« L’année du gaz et des céréales ». Telle est la formule employée par Philippe Chalmin, professeur à l’université Paris-Dauphine, pour qualifier 2022. Un millésime qui restera gravé dans les annales des matières premières. Rarement les tensions auront été aussi fortes sur ces marchés, avec des flambées spéculatives qui se sont traduites par des records de prix historiques, puis des replis marqués.
« Par leur volatilité, les marchés reflètent les angoisses de la planète », commente M. Chalmin. Et des angoisses, les habitants de la planète en ont – réelles mais aussi parfois amplifiées par les acteurs financiers ou politiques. Déjà, en 2021, les cours des matières premières avaient le vent en poupe, propulsés par les emplettes chinoises ainsi que par la reprise économique postpandémique, ce qui avait provoqué des tensions d’approvisionnement.

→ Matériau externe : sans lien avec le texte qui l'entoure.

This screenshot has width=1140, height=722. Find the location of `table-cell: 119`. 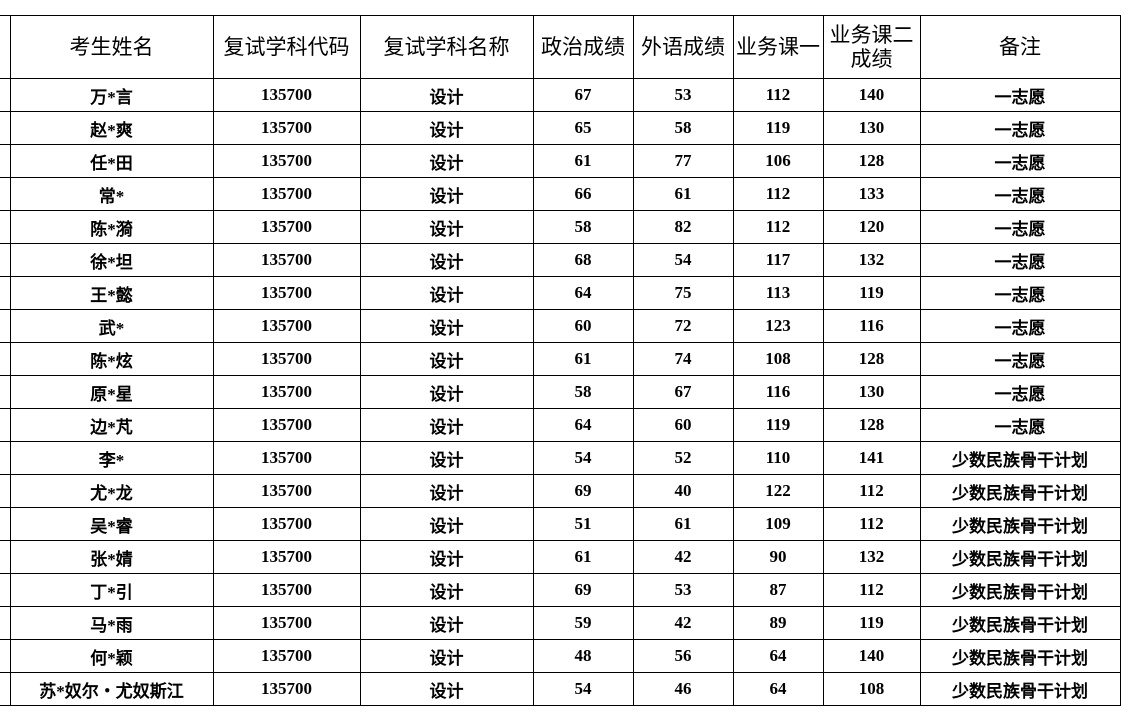

table-cell: 119 is located at coordinates (778, 128).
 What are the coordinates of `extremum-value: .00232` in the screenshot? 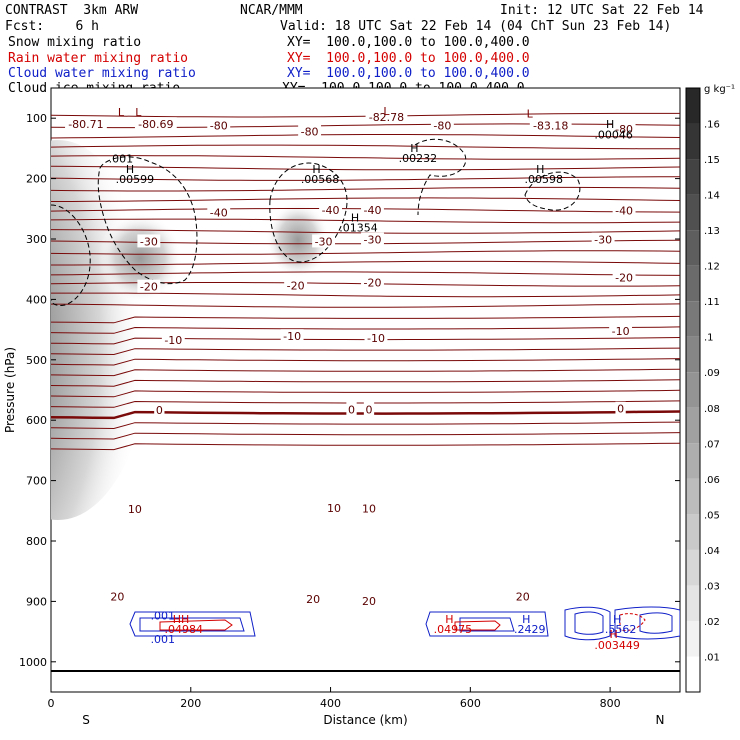 It's located at (418, 158).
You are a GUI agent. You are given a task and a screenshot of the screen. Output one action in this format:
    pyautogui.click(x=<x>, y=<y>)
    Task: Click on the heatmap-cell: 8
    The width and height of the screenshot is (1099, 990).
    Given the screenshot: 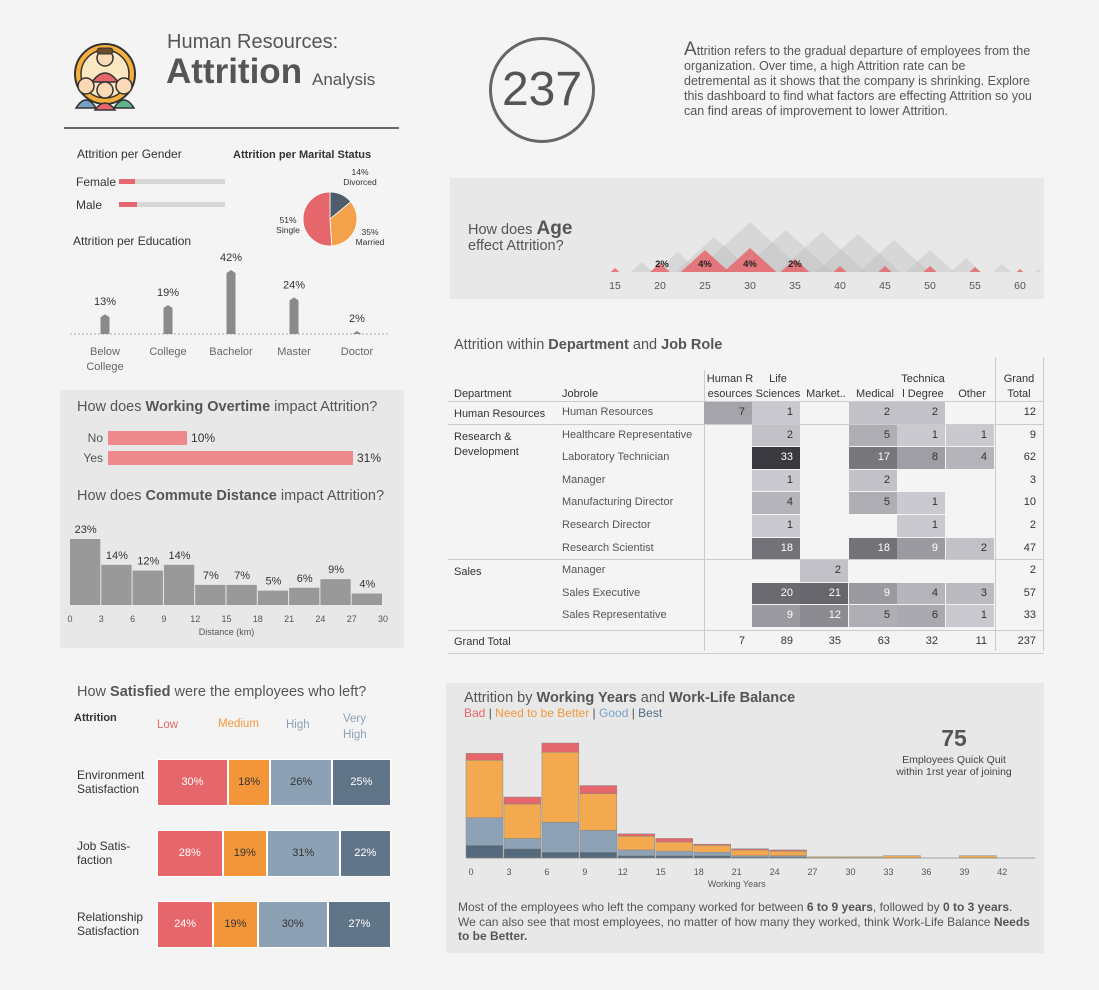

L’invasion de l’Ukraine par les troupes russes, le 24 février, a donné un coup d’accélérateur à ces hausses.
Ainsi, dans le domaine de l’énergie, les prix du gaz ont bondi de manière inédite, sous l’effet du tarissement des livraisons russes vers l’Europe. Sur les marchés à terme, ils ont atteint en moyenne entre 100 et 125 euros le mégawattheure, avec des pics à plus de 300 euros à l’été, alors qu’ils évoluaient entre 20 euros et 30 euros avant la crise.
Un léger répit s’est cependant installé en décembre sur ce front en Europe, où les températures en deçà des normales saisonnières, le remplissage élevé des stocks de gaz et le racornissement de la demande provoqué par une sobriété subie ont permis un repli des prix autour de 85 euros, soit les niveaux d’avant le 24 février. Dans la foulée, les cours de l’électricité, qui s’étaient, eux aussi, emballés tout au long de l’année, ont été divisés par deux sur le seul mois de décembre et sont revenus sous les 300 euros le mégawattheure.
« C’est sans conteste une année de rupture », résume Patrice Geoffron, directeur du Centre de géopolitique de l’énergie et des matières premières. « Comme en 1973, il y aura un avant et un après. A l’époque, nous étions passés du pétrole au nucléaire pour produire de l’électricité. Cette fois, nous n’avons plus de gaz russe et, vraisemblablement, nous ne reviendrons pas en arrière, à moins que la paix revienne, ce qui est plus qu’hypothétique », souligne-t-il.
Crainte d’un manque de disponibilité de blé
« En 2021, les exportations russes de gaz vers l’Union européenne se sont élevées à 140 milliards de mètres cubes. Elles sont passées à 60 milliards en 2022, et il est probable qu’en 2023 il n’y ait plus de gaz russe dans nos systèmes », a rappelé, le 12 décembre, le directeur exécutif de l’Agence internationale de l’énergie, Fatih Birol, à l’occasion d’une conférence de presse à Bruxelles. Ce qui « laisserait un trou encore plus important dans l’approvisionnement en gaz européen et mondial », a-t-il averti, mettant en garde sur les conséquences à en attendre au cours des prochains hivers.